DIRECTIVES —
[A] Could you reproduce the thread about mobile phone packages word for word, from "## muthu (Dec" up to and including "Post-paid phone package?"?
[B] In the thread about mobile phone packages, which phone does muthu mention being offered free with a 2 year contract?

EXCERPTED TEXT —
╔══

# Getting a good mobile phone package ?



## muthu (Dec 6, 2009)

Hi, this is my first post. I'v got OZ PR in Jan 2010 and I'll be in OZ in few weeks time, so I was just browsing the net for a good mobile phone package in OZ which I need to get once i come there.

I'v seen lot of attractive mobile phone offers on the net eg: FREE Nokia E71 mobile for 2 year contract/ Caps 29 ect.

My question is that whether I can get one of those post-paid packages once I get down to OZ? Or else do I have to wait till I get a job and find my own house? 

In the first few months (till I find a job) I'll be staying with one of my friends place so I do not have any billing proves ect to show other than my passport. Is there any particular documents I should bring when I come to OZ which will make things easy to get a Post-paid phone package?

What are my options other than going for a pre-paid package? Can someone please help me on this? 

Thanks!
Muthu


----------



## Wanderer (Jun 16, 2007)

muthu said:


> Hi, this is my first post. I'v got OZ PR in Jan 2010 and I'll be in OZ in few weeks time, so I was just browsing the net for a good mobile phone package in OZ which I need to get once i come there.
> 
> I'v seen lot of attractive mobile phone offers on the net eg: FREE Nokia E71 mobile for 2 year contract/ Caps 29 ect.

╚══

DATA LISTING —
╔══

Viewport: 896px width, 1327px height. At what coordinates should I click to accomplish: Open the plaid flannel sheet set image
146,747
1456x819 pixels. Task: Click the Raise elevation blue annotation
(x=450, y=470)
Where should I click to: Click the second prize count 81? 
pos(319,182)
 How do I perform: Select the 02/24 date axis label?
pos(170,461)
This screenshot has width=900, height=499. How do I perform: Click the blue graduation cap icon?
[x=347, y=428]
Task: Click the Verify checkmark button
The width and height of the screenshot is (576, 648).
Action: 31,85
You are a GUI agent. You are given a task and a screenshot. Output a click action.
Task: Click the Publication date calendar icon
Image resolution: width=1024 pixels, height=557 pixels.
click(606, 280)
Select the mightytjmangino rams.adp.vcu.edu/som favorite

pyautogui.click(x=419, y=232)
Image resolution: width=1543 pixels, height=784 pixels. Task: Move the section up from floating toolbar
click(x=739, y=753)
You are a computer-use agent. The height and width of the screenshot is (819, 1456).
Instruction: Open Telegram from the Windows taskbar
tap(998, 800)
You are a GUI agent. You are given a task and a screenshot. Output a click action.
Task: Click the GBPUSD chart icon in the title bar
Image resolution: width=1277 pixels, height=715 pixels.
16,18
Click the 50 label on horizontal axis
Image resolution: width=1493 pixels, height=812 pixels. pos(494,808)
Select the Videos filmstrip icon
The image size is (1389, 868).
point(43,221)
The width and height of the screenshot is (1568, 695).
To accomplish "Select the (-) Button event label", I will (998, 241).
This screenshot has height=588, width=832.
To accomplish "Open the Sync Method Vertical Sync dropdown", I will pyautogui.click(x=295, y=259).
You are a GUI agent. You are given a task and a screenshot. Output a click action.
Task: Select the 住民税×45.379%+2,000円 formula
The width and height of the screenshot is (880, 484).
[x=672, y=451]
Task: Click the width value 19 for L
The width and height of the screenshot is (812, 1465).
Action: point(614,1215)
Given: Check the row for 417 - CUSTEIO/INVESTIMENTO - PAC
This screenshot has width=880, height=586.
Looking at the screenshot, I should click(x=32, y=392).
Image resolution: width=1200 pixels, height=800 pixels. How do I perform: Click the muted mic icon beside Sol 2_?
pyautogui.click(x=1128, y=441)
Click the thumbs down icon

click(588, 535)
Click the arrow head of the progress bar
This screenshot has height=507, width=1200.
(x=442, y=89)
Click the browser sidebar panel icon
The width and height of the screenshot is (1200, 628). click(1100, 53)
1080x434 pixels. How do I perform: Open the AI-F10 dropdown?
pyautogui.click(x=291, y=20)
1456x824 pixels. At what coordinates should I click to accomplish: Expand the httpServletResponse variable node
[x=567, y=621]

╚══

SOLVED PROBLEMS —
[A]
## muthu (Dec 6, 2009)

Hi, this is my first post. I'v got OZ PR in Jan 2010 and I'll be in OZ in few weeks time, so I was just browsing the net for a good mobile phone package in OZ which I need to get once i come there.

I'v seen lot of attractive mobile phone offers on the net eg: FREE Nokia E71 mobile for 2 year contract/ Caps 29 ect.

My question is that whether I can get one of those post-paid packages once I get down to OZ? Or else do I have to wait till I get a job and find my own house? 

In the first few months (till I find a job) I'll be staying with one of my friends place so I do not have any billing proves ect to show other than my passport. Is there any particular documents I should bring when I come to OZ which will make things easy to get a Post-paid phone package?

[B] A Nokia E71.